[Records from a data source]

__________________________________________________

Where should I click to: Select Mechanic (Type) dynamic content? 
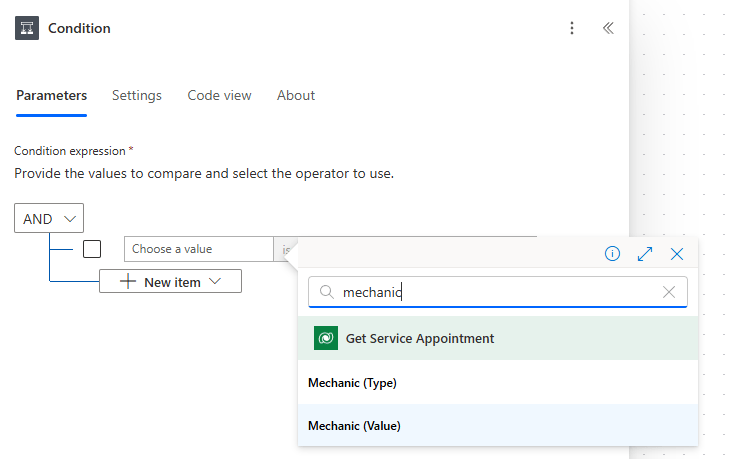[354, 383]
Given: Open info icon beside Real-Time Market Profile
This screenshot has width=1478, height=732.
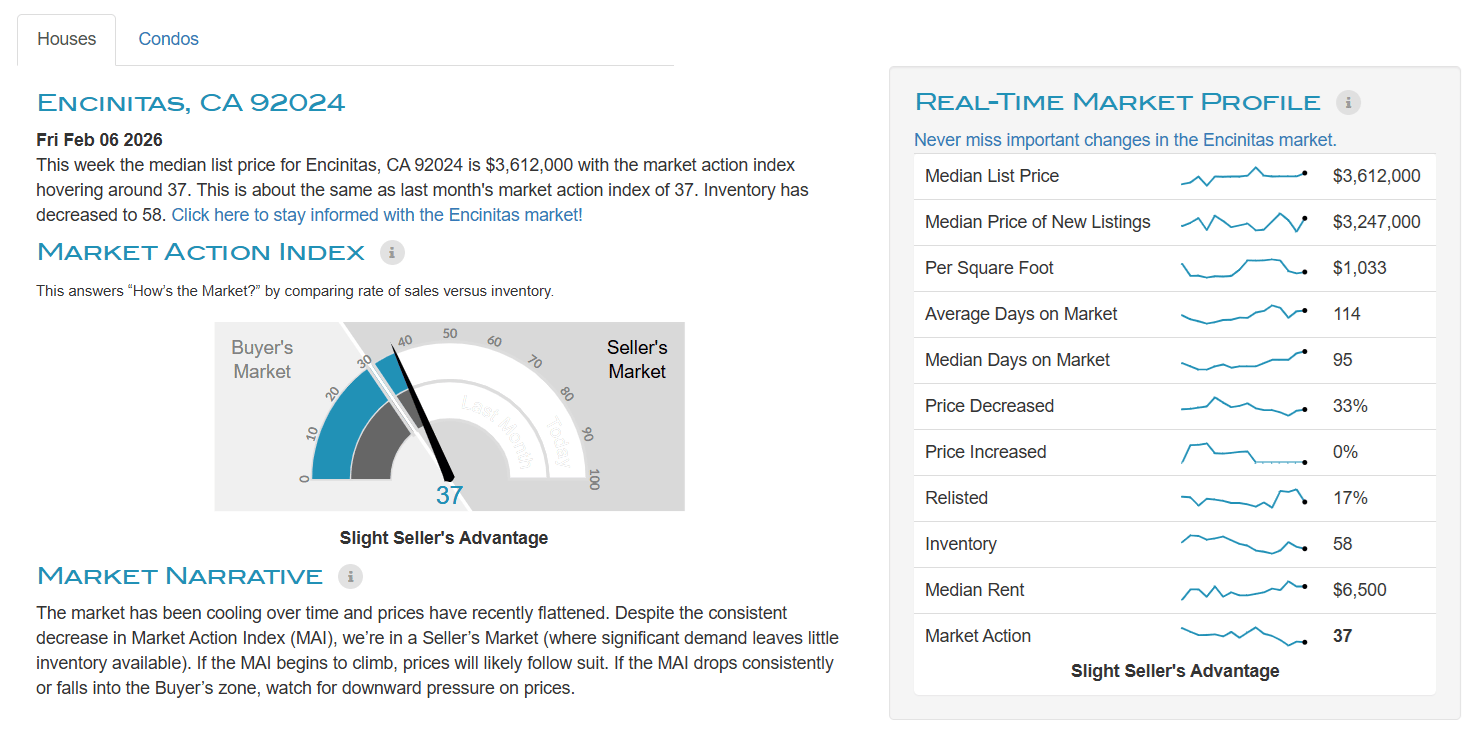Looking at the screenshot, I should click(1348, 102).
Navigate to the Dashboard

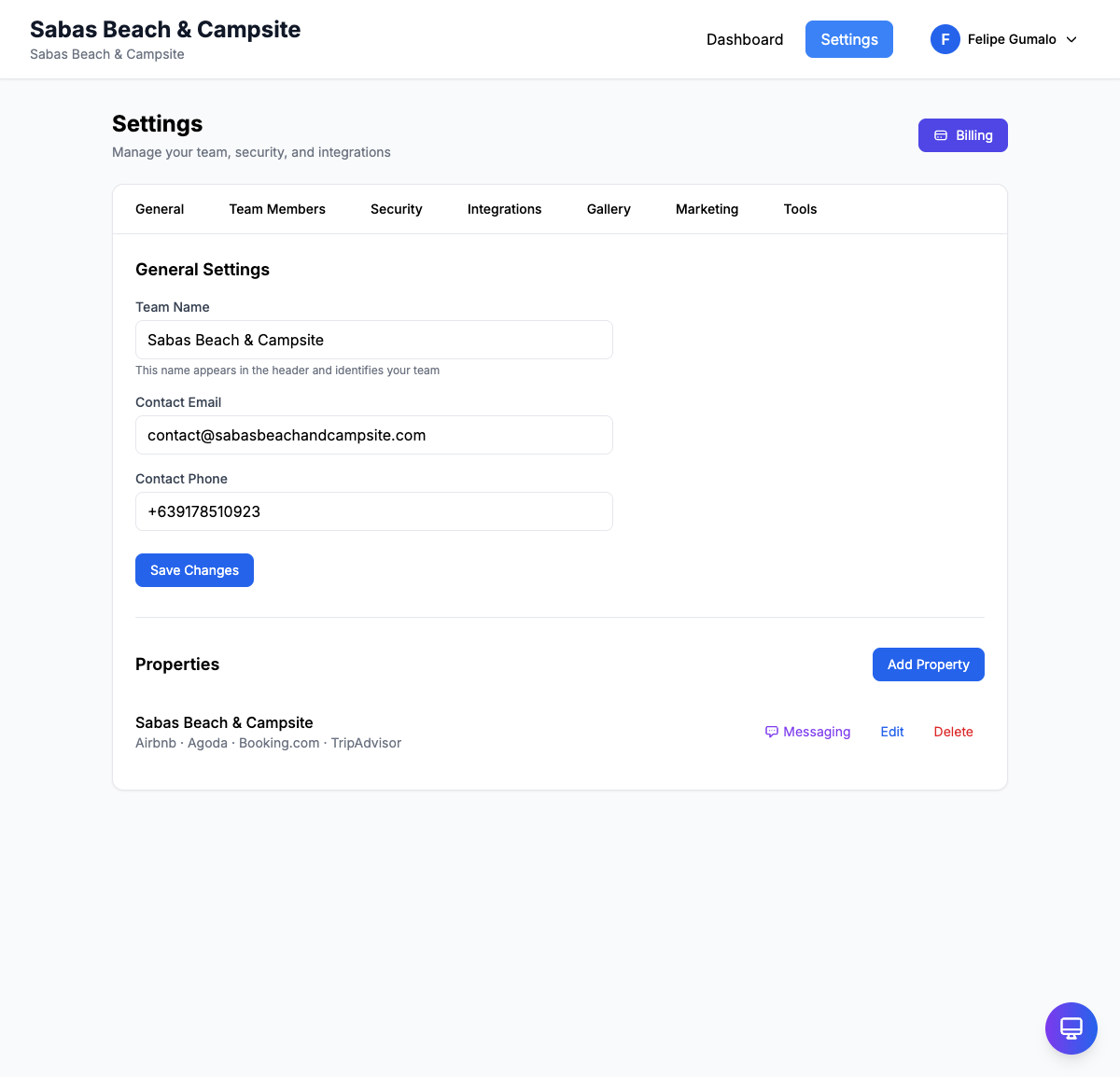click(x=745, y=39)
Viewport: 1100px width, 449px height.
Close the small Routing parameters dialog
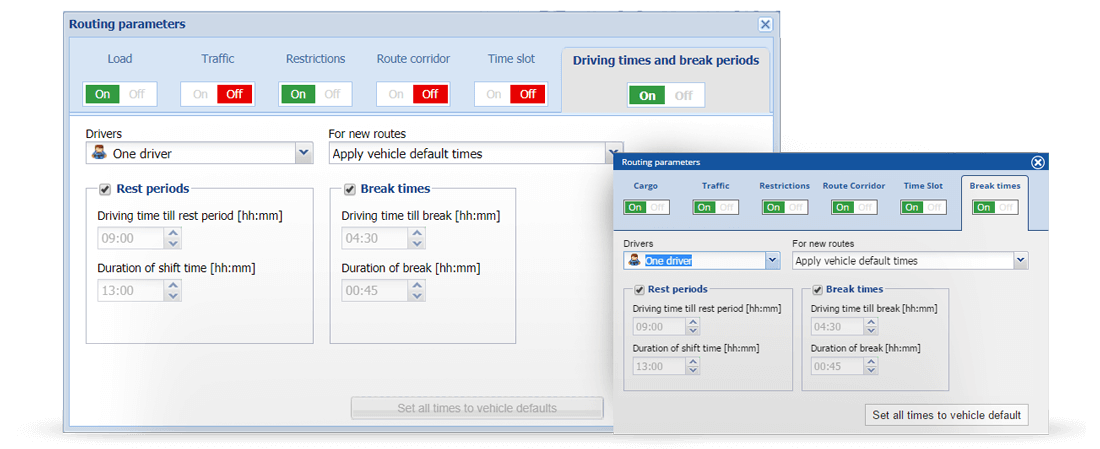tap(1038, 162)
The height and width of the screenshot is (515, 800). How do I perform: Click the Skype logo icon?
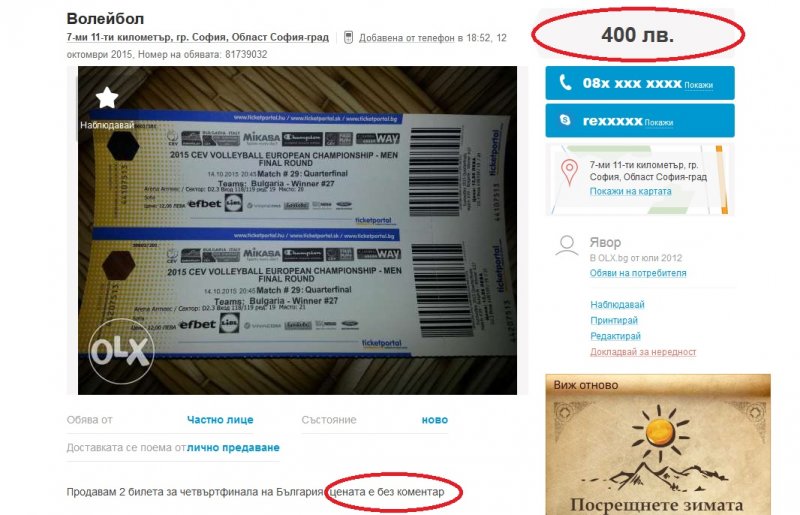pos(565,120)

__________________________________________________

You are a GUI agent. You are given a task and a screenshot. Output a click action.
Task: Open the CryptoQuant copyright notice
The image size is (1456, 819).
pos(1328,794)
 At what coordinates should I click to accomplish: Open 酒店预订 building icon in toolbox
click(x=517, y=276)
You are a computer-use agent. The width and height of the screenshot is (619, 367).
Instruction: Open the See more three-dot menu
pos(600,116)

__________________________________________________

Please go through the data above and copy each line that has the word "agent".

| Task response |
You are a GUI agent. You are given a task and a screenshot. Output a click action.
You are a computer-use agent. The width and height of the screenshot is (619, 367).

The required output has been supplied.